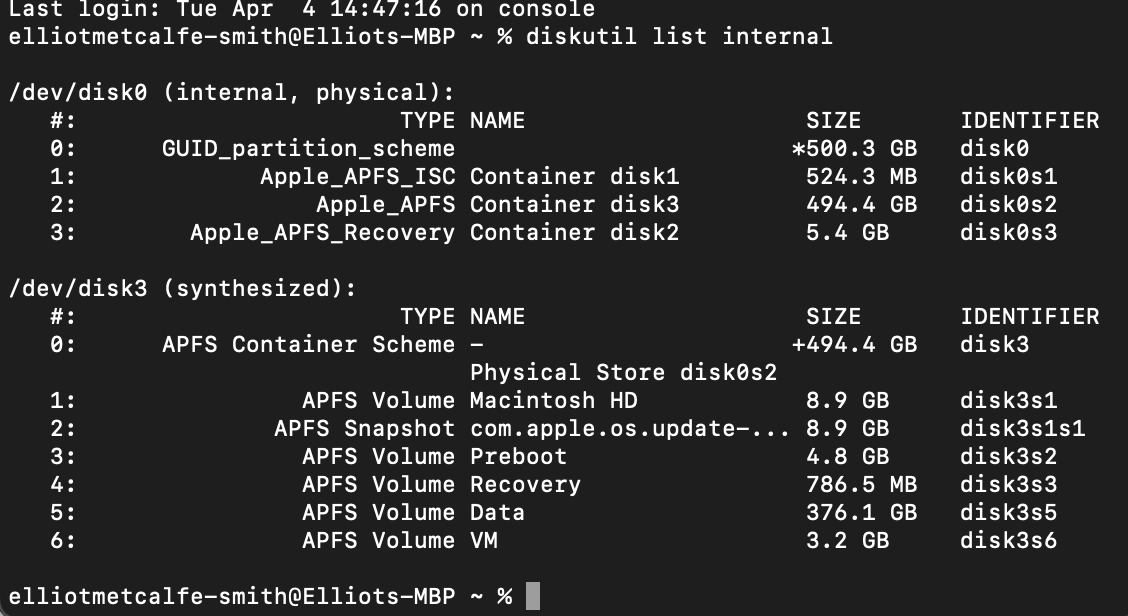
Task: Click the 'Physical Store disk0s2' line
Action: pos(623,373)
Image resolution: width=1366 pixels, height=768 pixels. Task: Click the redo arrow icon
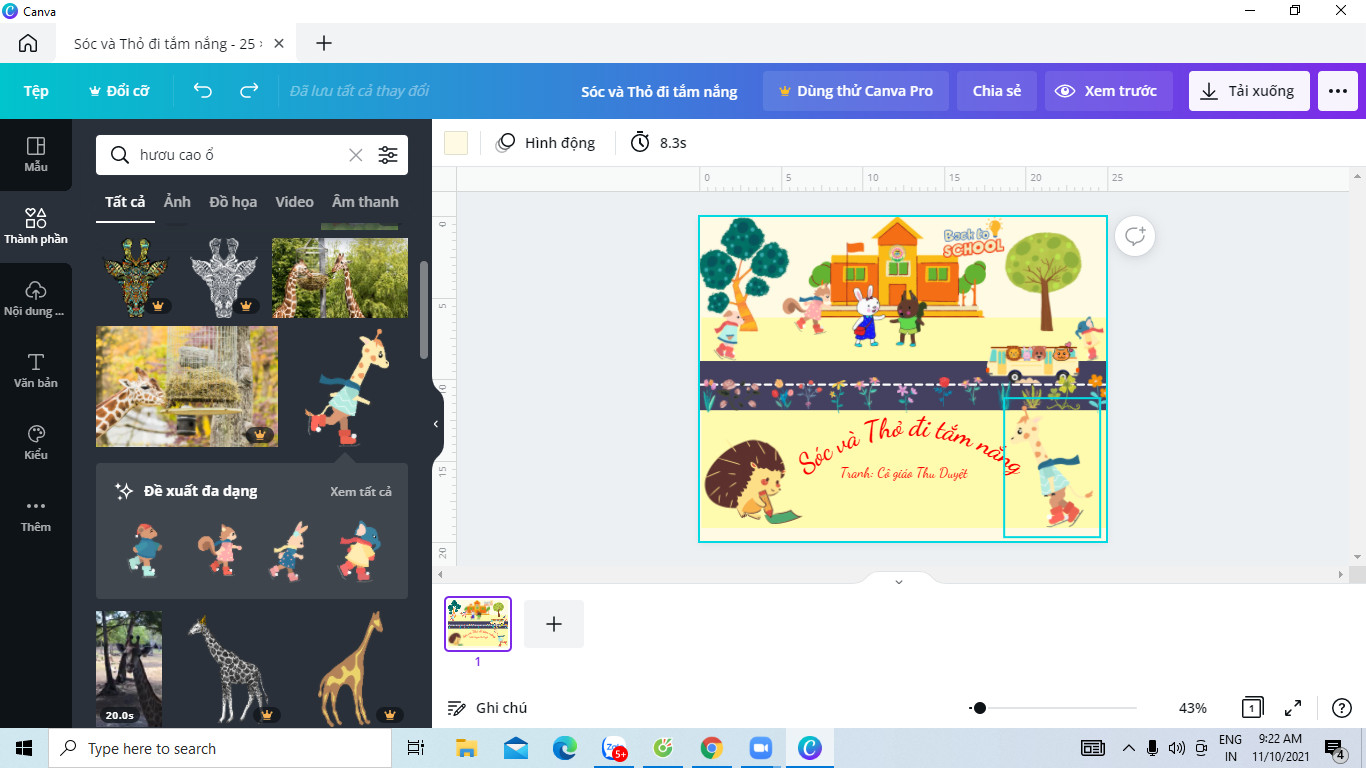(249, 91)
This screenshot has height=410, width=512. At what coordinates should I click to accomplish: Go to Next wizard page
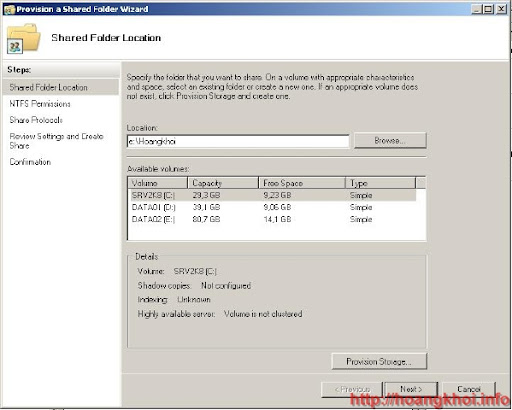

→ Exercise brief: Each line from the line containing "Image resolution: width=1366" through the final line of the data above must be retyped exactly; nothing else, and no pictures, may appear.

→ Expected answer:
Image resolution: width=1366 pixels, height=768 pixels. Task: Click the redo arrow icon
(249, 91)
This screenshot has height=410, width=512. At what coordinates should I click to accomplish: Go to Next wizard page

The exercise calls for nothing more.